--- EXERCISE GOAL ---
Restate the full listing precisely as written.

--- RECORDS SUPPLIED ---
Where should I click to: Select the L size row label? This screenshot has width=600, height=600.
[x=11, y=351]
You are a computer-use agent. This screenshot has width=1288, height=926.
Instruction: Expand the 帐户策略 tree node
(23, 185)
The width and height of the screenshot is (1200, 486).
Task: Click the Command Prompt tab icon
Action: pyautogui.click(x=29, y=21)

--- ANSWER FOR THE TASK ---
Where should I click to: Select the L size row label? This screenshot has width=600, height=600.
[x=11, y=351]
You are a computer-use agent. This screenshot has width=1288, height=926.
Instruction: Expand the 帐户策略 tree node
(23, 185)
The width and height of the screenshot is (1200, 486).
Task: Click the Command Prompt tab icon
Action: pyautogui.click(x=29, y=21)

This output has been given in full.